WHAT IS REQUIRED ▸
Count the lines in the entries below that contain the string "link". Reply with that number only.

GIVEN DATA ▸
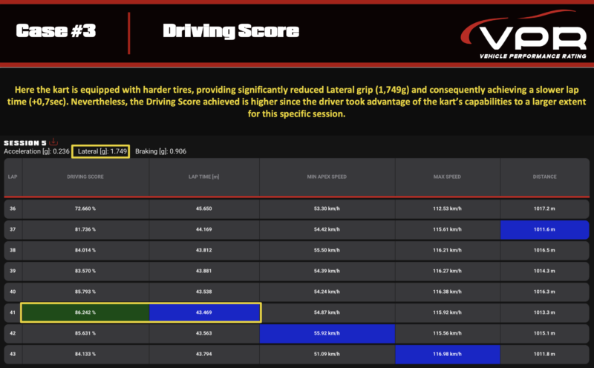Screen dimensions: 594x368
Task: Click the highlighted 116.98 km/h max speed cell
Action: pyautogui.click(x=448, y=354)
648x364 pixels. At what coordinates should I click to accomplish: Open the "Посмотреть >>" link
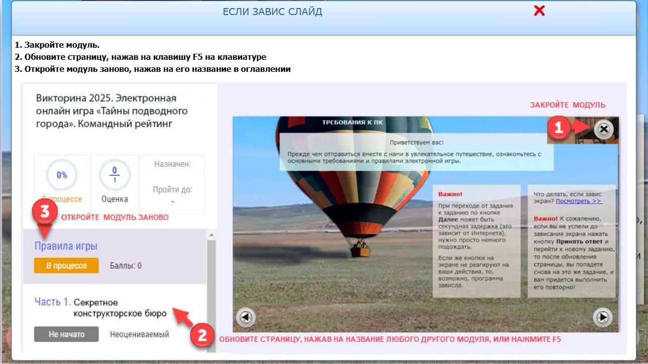[x=579, y=201]
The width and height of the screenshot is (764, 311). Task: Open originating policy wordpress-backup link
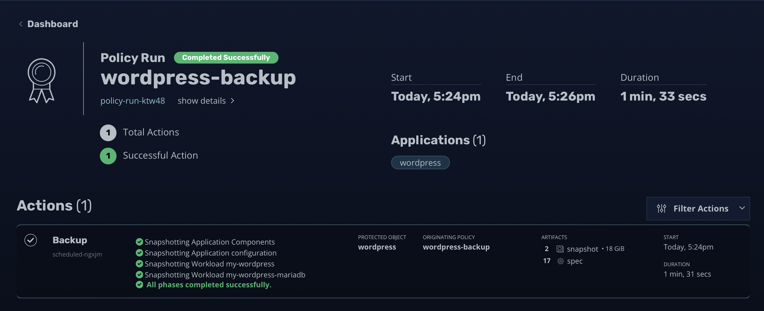456,247
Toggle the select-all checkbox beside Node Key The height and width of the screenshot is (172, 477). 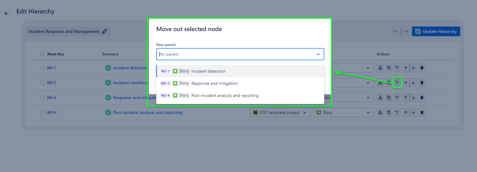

THE ANSWER ▸
2